The contract was so bad that a faction of the Teamster bureaucracy, Teamsters for a Democratic Union (TDU), called for a “no” vote in order to save face. The proposed contract included derisory wage increases of $.75, $.60, and $.60 over three years. The reformist TDU admitted that the wage increases amounted to only 2.7 percent in the initial year and 2.1 percent in the following years of the tentative three-year agreement. Costco had 288,000 workers in 2020 and raked in $5 billion in pandemic profits in 2021.

Teamsters shut down strike at Delaware Valley beer distributors

The Teamsters ended a walkout by workers at three beer distributors in the Philadelphia area, just in advance of the highly profitable July 4th holiday weekend. The two sides reached an agreement on a new, four-year contract, according to a joint statement released Saturday morning by the Delaware Valley Importing Distributors Association and Teamsters Local 830.

While details of the contract have not been released, the Teamsters claimed it contained a significant wage and benefit increase and enhanced “flexibility,” a code word for the elimination of work rules to enforce greater exploitation of workers. The union called off the strike just as it threatened to seriously impact the profits of the beer distributors, an indication that the deal is a sellout to management.

Canada

Steelworkers at Stelco’s Nanticoke, Ontario mill vote to strike

With their five-year contract set to expire on June 30, over 1,000 members of the United Steelworkers (USW) have given strike authorization in a fight to defend their wages, pensions and benefits. Under conditions where inflation has topped 7.7 percent and shows no sign of abating, Stelco management, which has seen record sales worth over $2 billion over the past year, has offered a settlement that would represent a significant wage cut over the life of any new contract. 

Union officials have applied to the Ontario Labour Relations Board for a conciliator. They have cited recent contract settlements at Bombardier and ArcelorMittal in Quebec as models for their own contract. Such is the double-dealing of the union bureaucrats, that they are hailing these concessionary agreements as major victories. In fact, after a bitter 25-day strike at ArcelorMittal, 800 workers, also organized by the USW, ratified a deal on February 27 that averages only 4.4 percent per year over the life of a six-year contract.

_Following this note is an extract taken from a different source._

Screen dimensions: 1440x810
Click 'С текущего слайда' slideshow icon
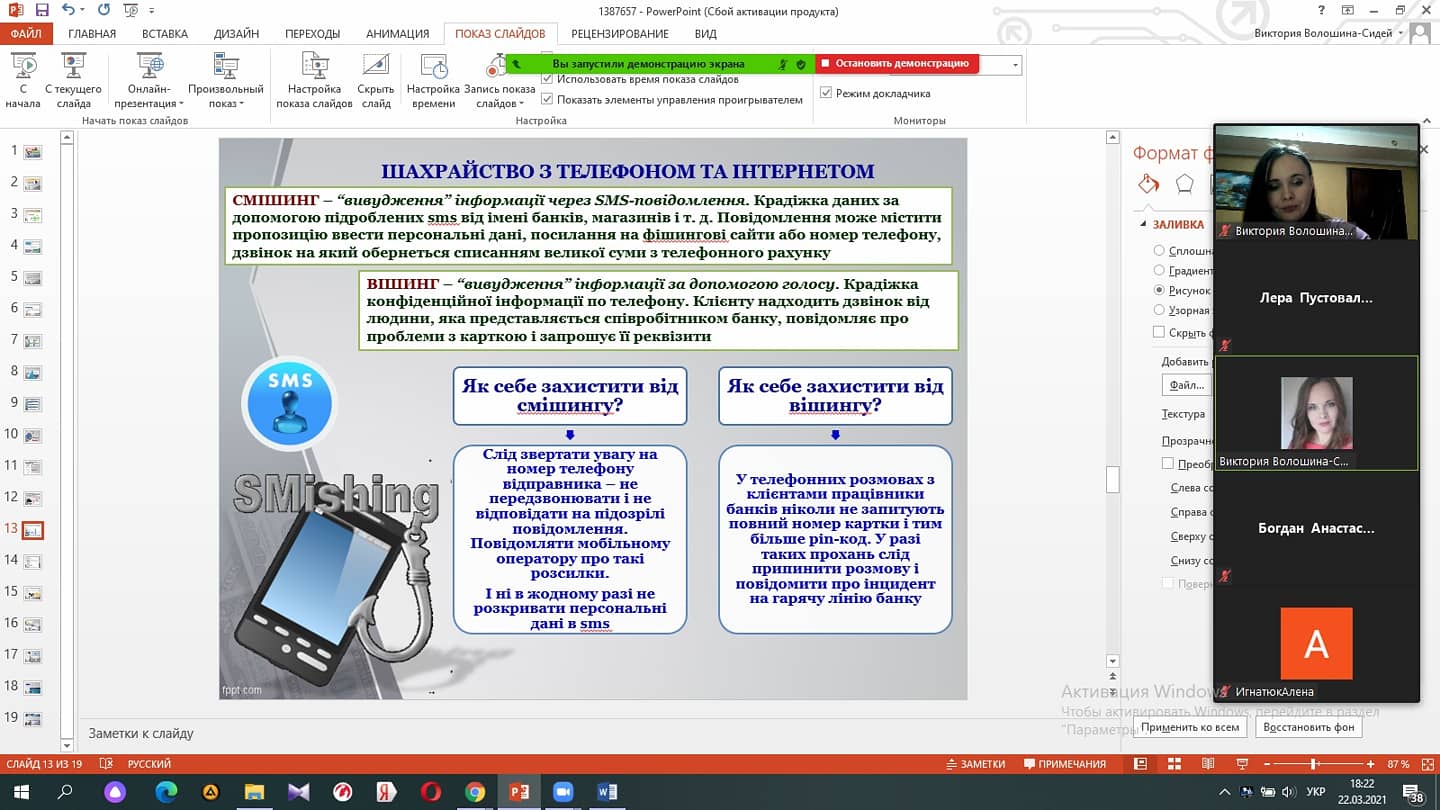(73, 80)
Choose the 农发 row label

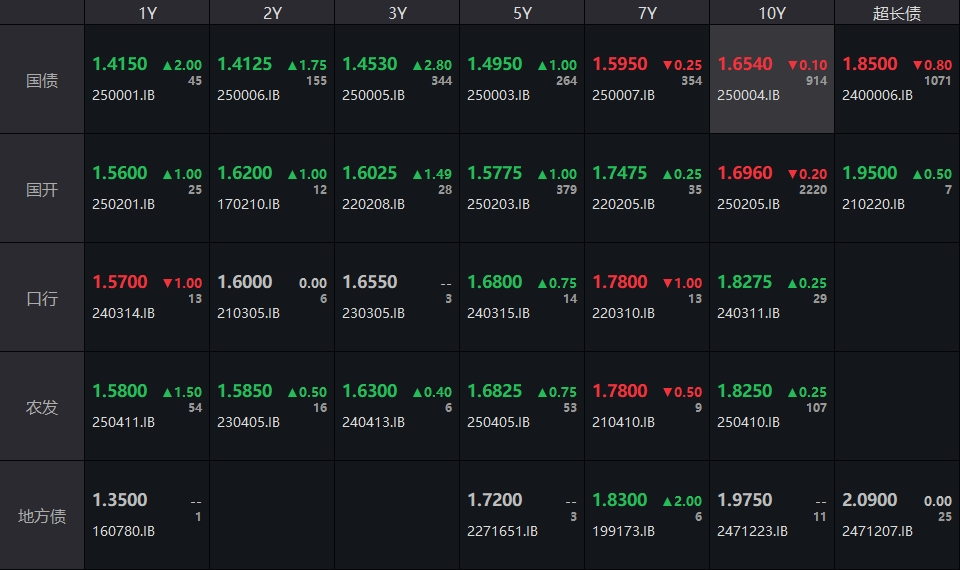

At Bombardier in Montreal, 1,800 workers voted by only 73.4 percent for a new contract after rejecting two previous proposals. Despite the rejection votes the International Association of Machinists refused to call an all-out strike. The deal ratified last week provided for a minimum of 15.5 percent and a maximum of 18.5 percent (depending on inflation) over the course of five years, which comes in as a wage cut in the projected inflationary environment.  In addition, the union bowed to management’s refusal to offer any cost-of-living adjustments for retirees.